A BRIEF GEOLOGIC HISTORY OF ROCKINGHAM COUNTY
By W. Cullen Sherwood
Dept. of Geology and Environmental Studies
James Madison University
CAVES AND CAVERNS
Of all the aspects of Rockingham County geology, probably none are more fascinating than the caves which abound here. Limestones are unique among rocks in having the ability to form caves which carry underground streams. Even a brief look around the Shenandoah Valley will show the observer that very few surface streams exist. The many streams normally found on the surface in other areas run underground in caves here. It is interesting to take a look back in time and see how these caves formed. Over thousands of years, as rain fell and soaked into the ground, it entered cracks in the underlying limestone bedrock and began to dissolve out small channels in the rock. As these channels grew larger, more water could enter the openings and underground cave systems were formed. Some of our caves have active streams flowing in them, while others have become dry as the groundwater forms more channels and moves deeper underground (see Figure 5).

Data section
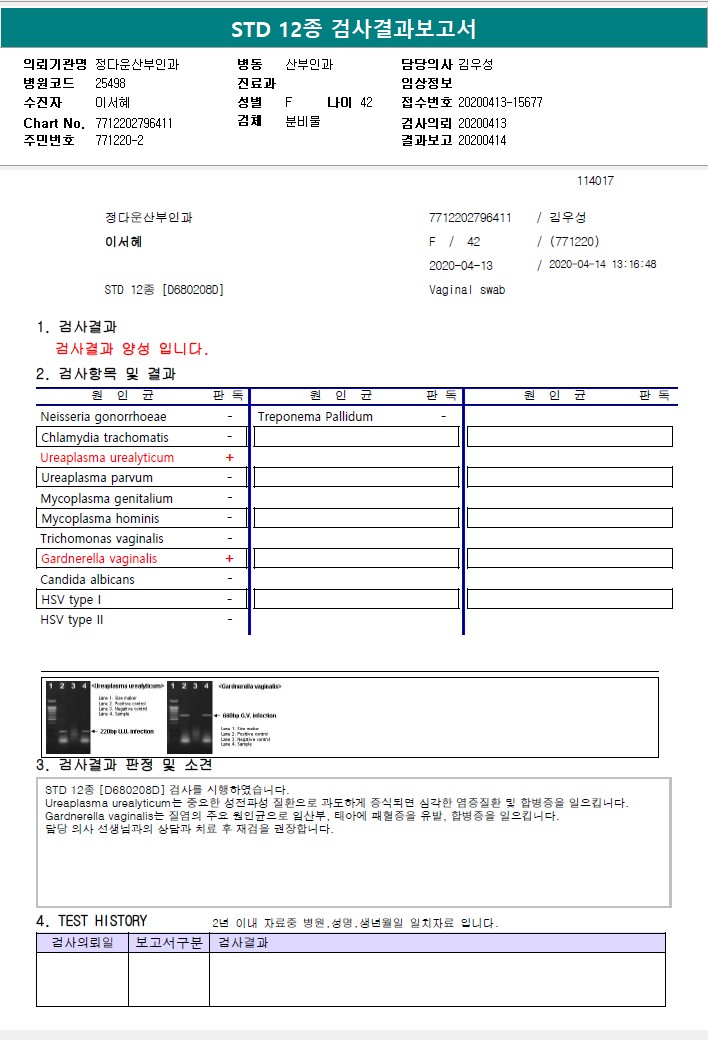Click the 검사결과 판정 및 소견 comment box

pos(354,842)
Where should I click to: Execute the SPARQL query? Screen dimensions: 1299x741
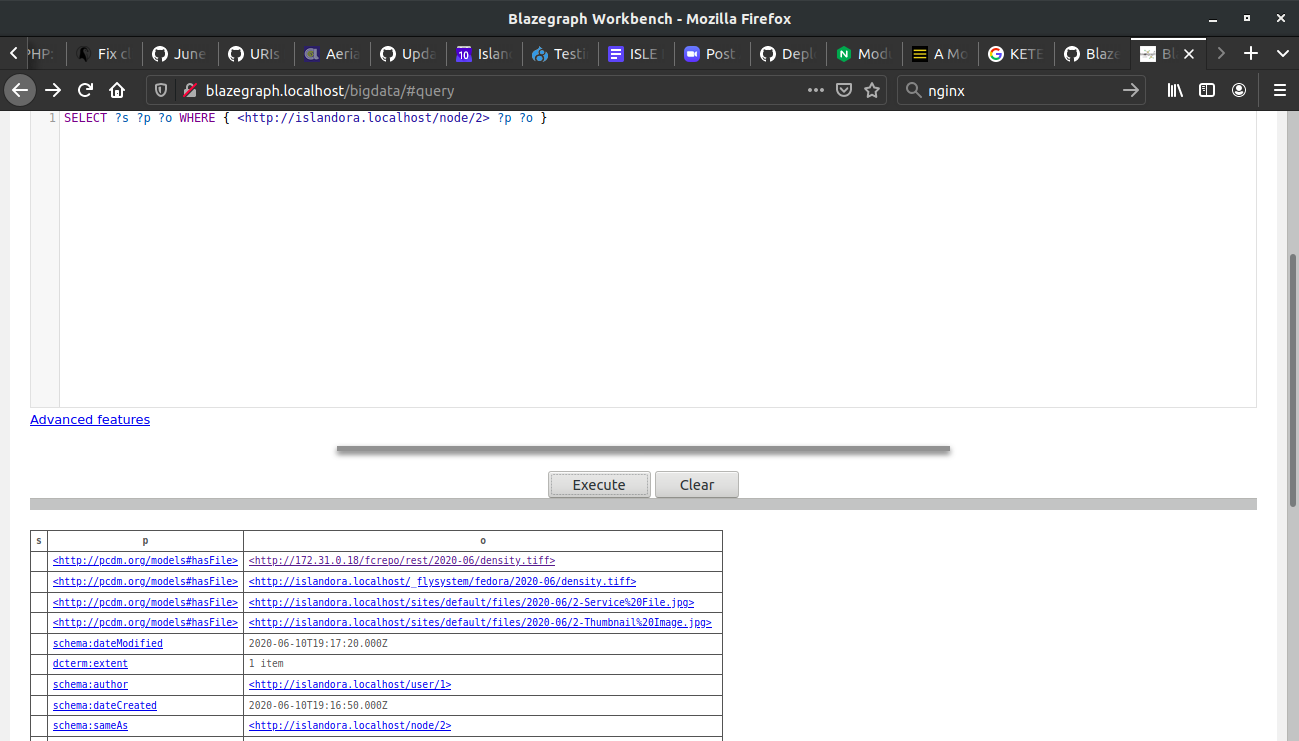coord(598,484)
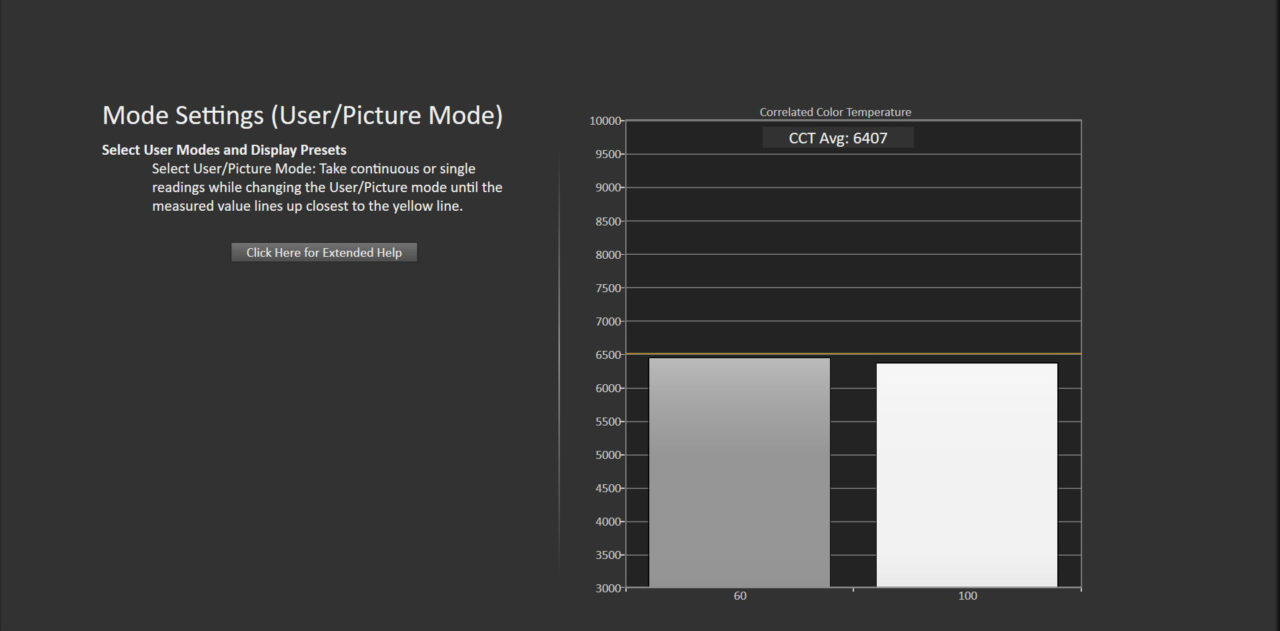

Work to complete
(a) Translate this sentence from the Rockingham County geology text into Spanish: "Limestones are unique among rocks in having the ability to form caves which carry underground streams."
(b) Using the Rockingham County geology text, list in order the steps by which the caves formed.
(c) Proceed with the Rockingham County geology text, writing one more paragraph that follows on from its final sentence.
The data on this page are separate material from the Rockingham County geology text.

Per-task answers
(a) Las calizas son únicas entre las rocas por tener la capacidad de formar cuevas que transportan corrientes subterráneas.

(b)
1. Rain fell and soaked into the ground.
2. The water entered cracks in the underlying limestone bedrock.
3. It began to dissolve out small channels in the rock.
4. The channels grew larger, so more water could enter the openings.
5. Underground cave systems were formed.

(c)
|Figure 5. Evolution of cave and sinkhole. 1. Rain soaks through soil and starts to dissolve limestone. 2. Small wet cave carries underground stream. 3. Dry cave forms and groundwater forms another wet cave at a lower level. 4. Cave ceiling collapses forming sinkhole.
Dry caves with cave formations such as stalactites, stalagmites and columns are among the most beautiful of geological features. Many of the Shenandoah Valley caves have been commercialized and called caverns, but whether called cave or cavern they were formed by the same process. They draw thousands of visitors each year. Many other "wild" caves of near equal beauty occur throughout the limestone areas of the Valley and are known to but a few people. In addition to these dry caves, thousands of smaller wet caves carry much of the ground water available in Rockingham County. Local well drillers report the intersection of small caves to be a common occurrence when drilling in limestone areas. Many of the wells produce water from caves containing underground streams in the limestone.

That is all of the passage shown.